[Opening Exercise input section]
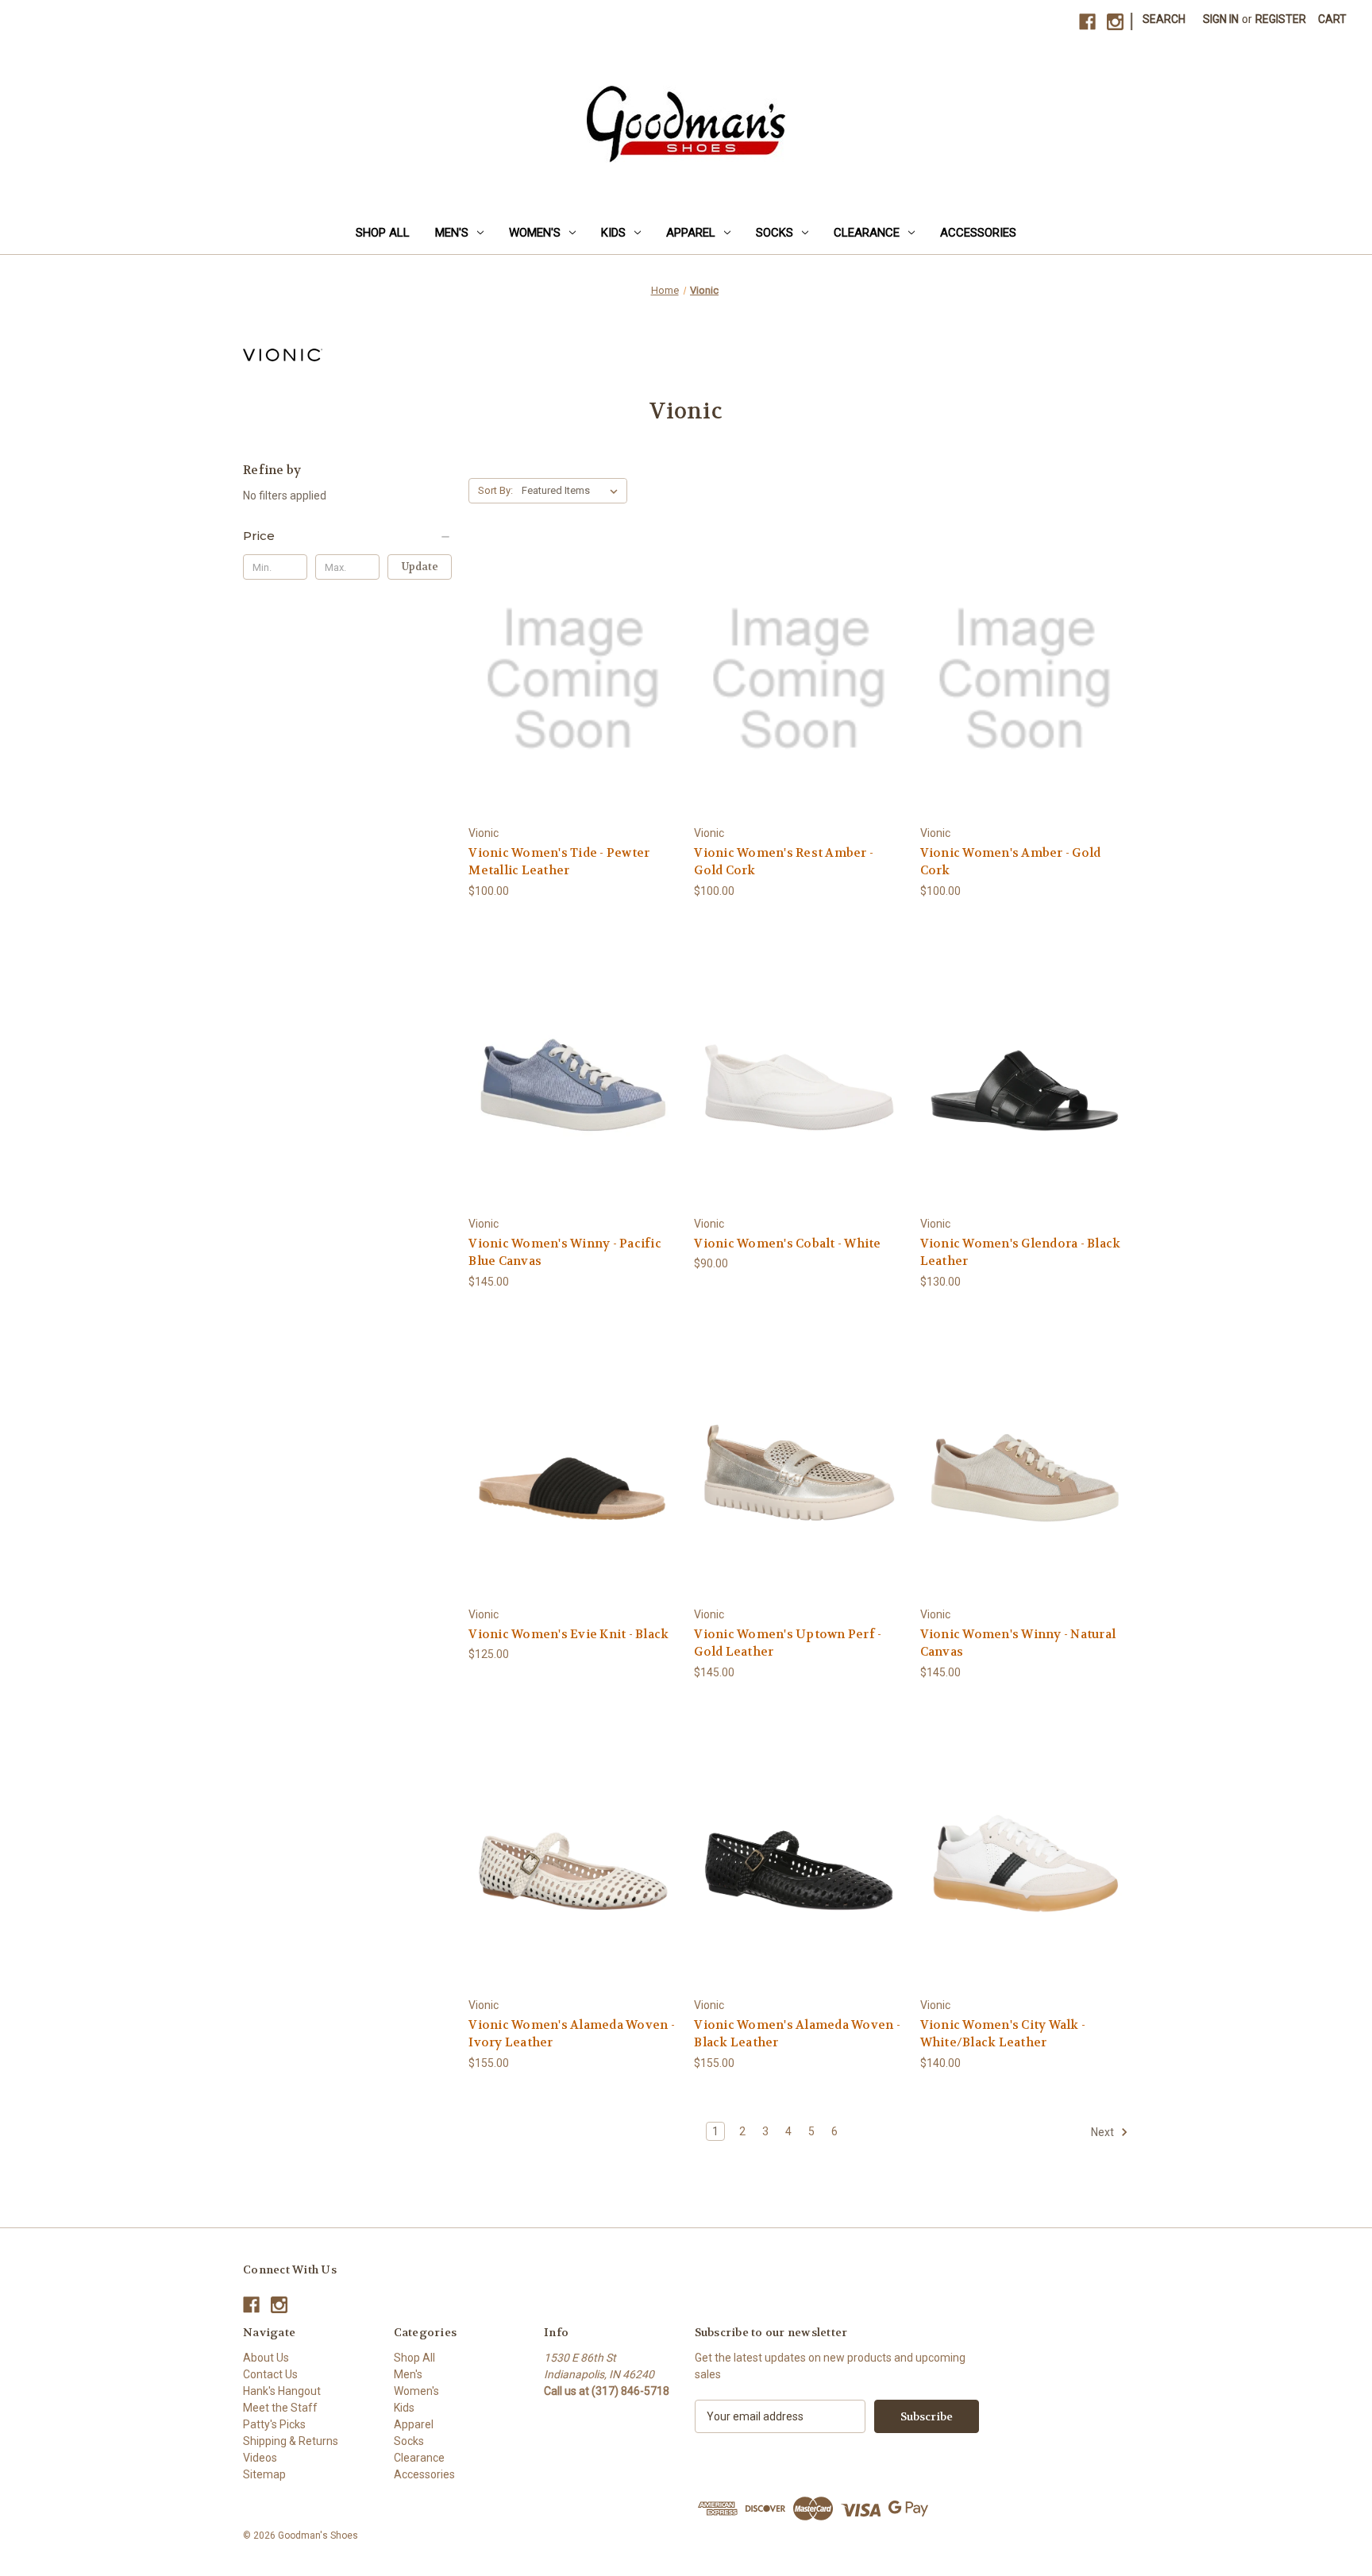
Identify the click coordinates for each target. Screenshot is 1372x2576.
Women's (535, 233)
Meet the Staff (280, 2407)
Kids (613, 233)
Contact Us (270, 2374)
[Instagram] (1115, 21)
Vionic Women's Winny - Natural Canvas (1018, 1643)
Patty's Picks (274, 2424)
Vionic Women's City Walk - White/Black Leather (1003, 2034)
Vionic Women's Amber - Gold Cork (1010, 862)
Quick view (560, 650)
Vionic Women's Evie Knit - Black (568, 1634)
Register (1280, 19)
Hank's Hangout (282, 2391)
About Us (266, 2357)
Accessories (978, 233)
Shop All (383, 233)
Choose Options (573, 707)
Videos (260, 2457)
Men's (451, 233)
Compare (568, 679)
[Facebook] (1087, 21)
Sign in (1221, 19)
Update (420, 566)
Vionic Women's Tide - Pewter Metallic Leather (558, 862)
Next (1103, 2132)
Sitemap (264, 2474)
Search (1164, 19)
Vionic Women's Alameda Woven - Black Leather (797, 2034)
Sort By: (495, 490)
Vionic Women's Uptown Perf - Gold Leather (787, 1643)
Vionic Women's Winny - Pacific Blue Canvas (564, 1253)
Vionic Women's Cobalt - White (787, 1243)
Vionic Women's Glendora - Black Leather (1020, 1253)
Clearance (867, 233)
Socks (774, 233)
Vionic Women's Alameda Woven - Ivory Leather (571, 2034)
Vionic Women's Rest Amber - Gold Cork (783, 862)
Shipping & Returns (290, 2441)
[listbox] (572, 491)
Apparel (690, 233)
[Closing Exercise input section]
Task brief: Set down the material above exactly as it reads, but not its pictures.

Response area:
Identify the click coordinates for each target. Screenshot is 1372x2576.
Women's (535, 233)
Meet the Staff (280, 2407)
Kids (613, 233)
Contact Us (270, 2374)
[Instagram] (1115, 21)
Vionic Women's Winny - Natural Canvas (1018, 1643)
Patty's Picks (274, 2424)
Vionic Women's City Walk - White/Black Leather (1003, 2034)
Vionic Women's Amber - Gold Cork (1010, 862)
Quick view (560, 650)
Vionic Women's Evie Knit - Black (568, 1634)
Register (1280, 19)
Hank's Hangout (282, 2391)
About Us (266, 2357)
Accessories (978, 233)
Shop All (383, 233)
Choose Options (573, 707)
Videos (260, 2457)
Men's (451, 233)
Compare (568, 679)
[Facebook] (1087, 21)
Sign in (1221, 19)
Update (420, 566)
Vionic Women's Tide - Pewter Metallic Leather (558, 862)
Next (1103, 2132)
Sitemap (264, 2474)
Search (1164, 19)
Vionic Women's Alameda Woven - Black Leather (797, 2034)
Sort By: (495, 490)
Vionic Women's Uptown Perf - Gold Leather (787, 1643)
Vionic Women's Winny - Pacific Blue Canvas (564, 1253)
Vionic Women's Cobalt - White (787, 1243)
Vionic Women's Glendora - Black Leather (1020, 1253)
Clearance (867, 233)
Socks (774, 233)
Vionic Women's Alameda Woven - Ivory Leather (571, 2034)
Vionic Women's Rest Amber - Gold Cork (783, 862)
Shipping & Returns (290, 2441)
[listbox] (572, 491)
Apparel (690, 233)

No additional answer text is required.